Root-bound plants have roots that grow in circles inside the container. This root growth problem begins when plants are very young and is seldom a problem that develops when they are older.
It is possible plants can become root-bound if they are grown in a container that is too small for them for too many years. I suggest consumers don’t focus on the “largest trees they can find.” Smaller plants that are healthy and growing rapidly are always a better choice and will establish in the landscape faster.
Another possibility is a lack of water. Inspect the soil to make sure that irrigation is not the issue. If the plant is not root-bound, water the soil under the canopy of the tree with a hose, sprinkler and mechanical timer for one hour, once a week. Do this during the summer months. Fix the irrigation problem, of course, but the extra water once a week will help push new growth faster.
Fertilize pine trees once a year in the spring with a tree and shrub fertilizer such as 16-16-16 or 20-20-20.
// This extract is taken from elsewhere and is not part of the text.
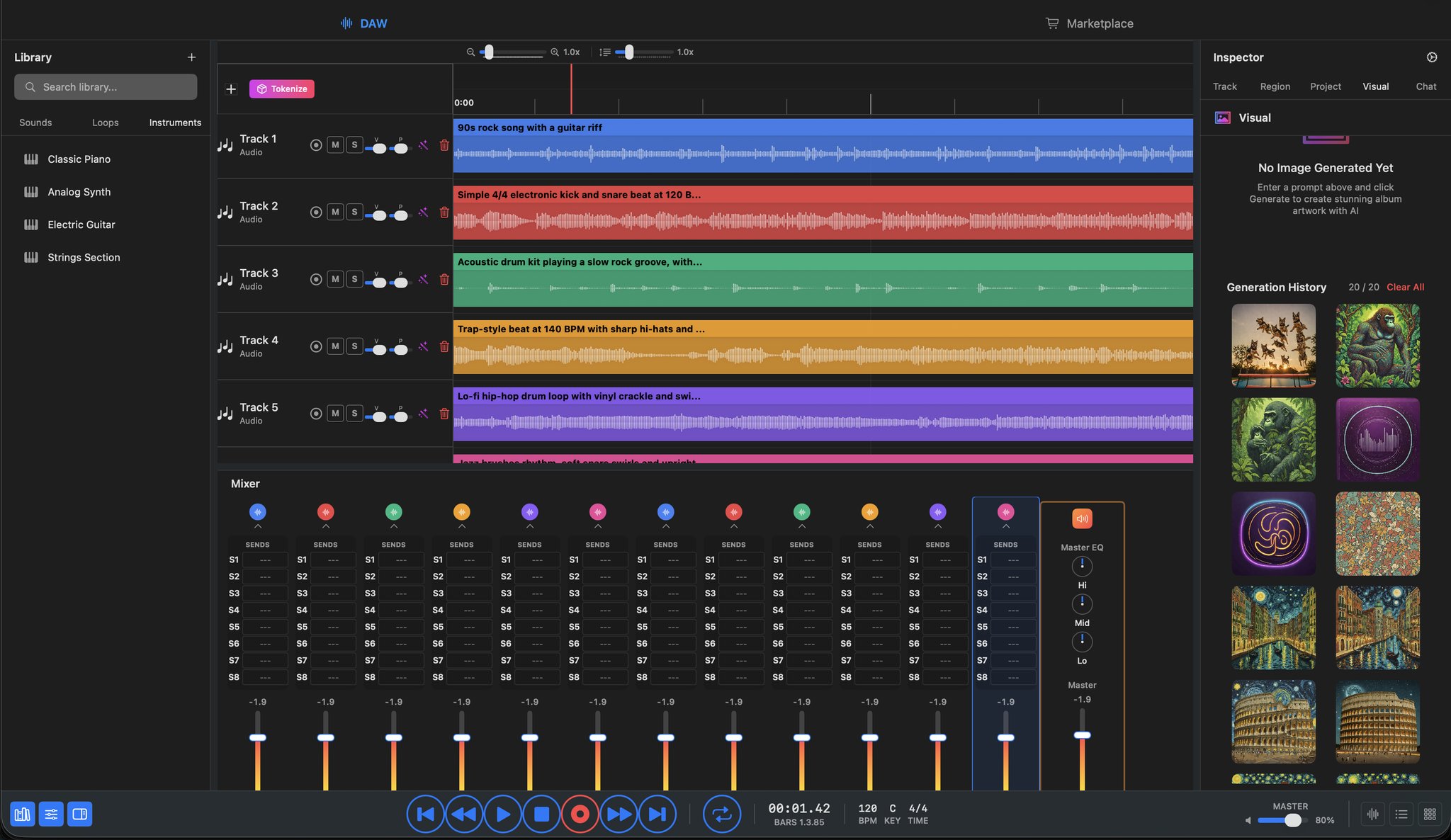Image resolution: width=1451 pixels, height=840 pixels.
Task: Click the Record button in transport bar
Action: 580,815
Q: As much as I love them, geraniums are just too high maintenance for me this year so I gave up on them. Can you recommend something, in addition to lantana, that is colorful and low maintenance?
A: Similar to vegetables, flowering plants have a time of year when they perform best. Lantana is generally a summer-flowering woody perennial while geraniums, even though they are perennial, flower best during the cooler months of October through March. The usual planting dates may vary somewhat with the weather, but it should be around early to mid-October.
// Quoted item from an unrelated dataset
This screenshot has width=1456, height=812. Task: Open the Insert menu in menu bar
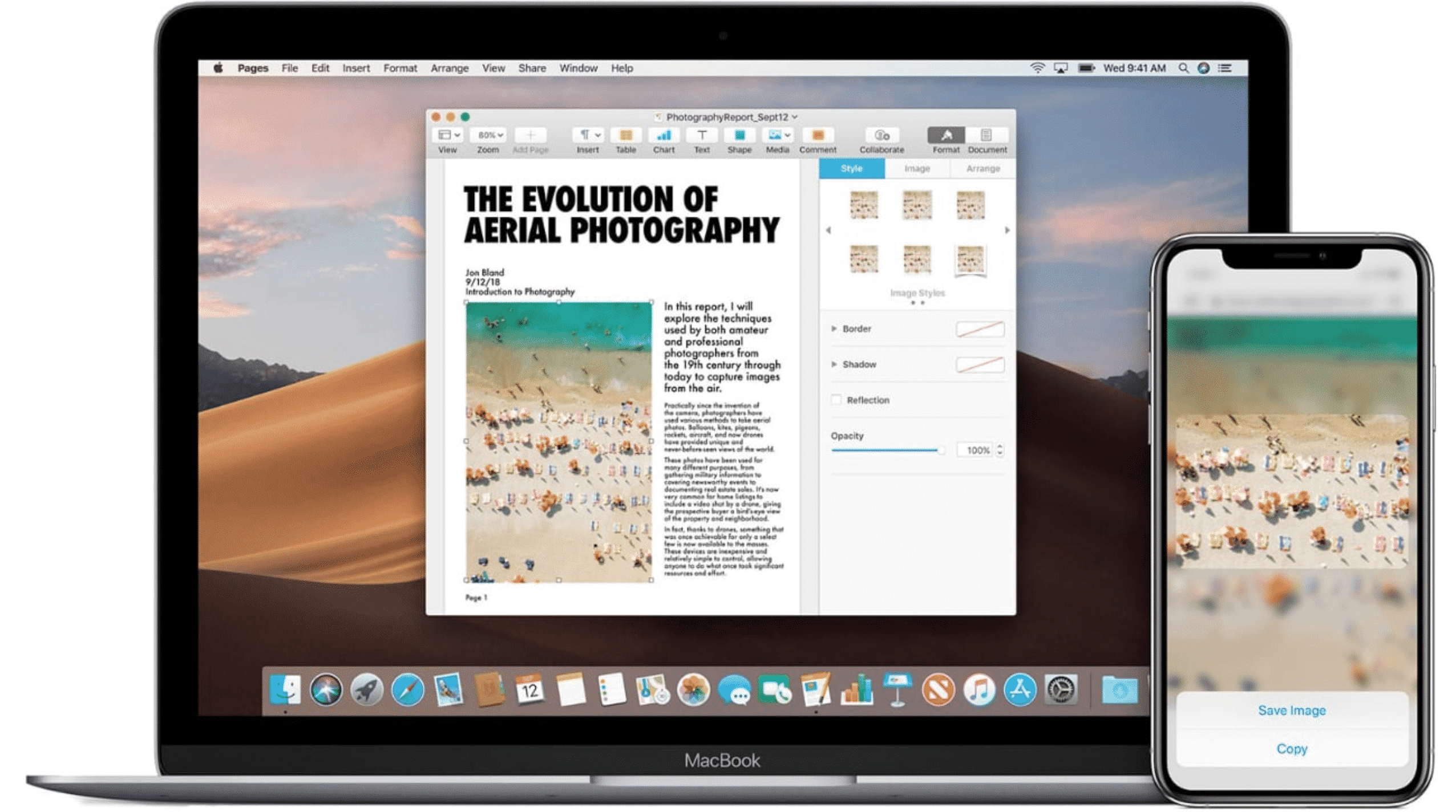coord(355,68)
Some common alternatives for geraniums used as annuals during the winter months include snapdragons, pansies and petunias planted with alyssum and lobelia. Even though they aren’t true winter annuals, they grow best during the cooler weather of midfall through early spring.
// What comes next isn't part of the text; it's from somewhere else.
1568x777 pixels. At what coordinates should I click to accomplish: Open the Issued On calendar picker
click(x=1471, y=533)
Some fall flowering plants for fun that you can start from seed include bells of Ireland, calendula, candytuft, cornflower, gilia, larkspur, lupines, pinks, stocks, verbena and viola. Many of these will self-sow themselves year after year. I will put a more complete list on my blog.
Pay attention to their mature size. Taller plants go in the back of the planting area and smaller plants go in the front. Before planting any of these nondesert flowering annuals, mix a decent compost into the soil before planting if it’s going in a bed.
A 1-inch layer of compost mixed into the soil 6 to 8 inches deep annually at planting time, just like a vegetable garden, is enough. If the compost is a dark brown or black amendment rich in nutrients, don’t add any fertilizer at planting time and for the first two to three months after planting. If the compost is not rich, mix in a high phosphorus fertilizer with the compost just before planting.
Deadhead these plants regularly. Removing spent flowers produces more flowers and extends the life of the plant. Fertilize these winter annual flowers lightly with a high nitrogen fertilizer once a month.
Q: This spring we relandscaped our yard to include six groundcover plants called hearts and flowers groundcover planted in full sun. They did really well in the cool, rainy spring. As the weather got warmer, most of them turned brown starting at the center of the plant and extending outward. They are watered with two each two-gallon-per-hour emitters for 30 minutes three times a week.
A: It sounds like it just got too hot for them in that location. These plants are short-lived in the desert. Hearts and flowers are succulents and not as tough in full sun as many cactuses. They grow best in the cooler months of spring and fall. They originate in the warm and dry parts of South Africa in locations that have summer monsoons.
Hearts and flowers will grow in full sun out in the open if it is not a southern or western exposure with reflected heat. Plants will handle heat better if they are planted in soils amended with good compost but prefer light shade in the afternoons. The best place to put them is morning sun with some light shade in the afternoons or on the east-facing side of a wall. Typically, they have very few pest problems.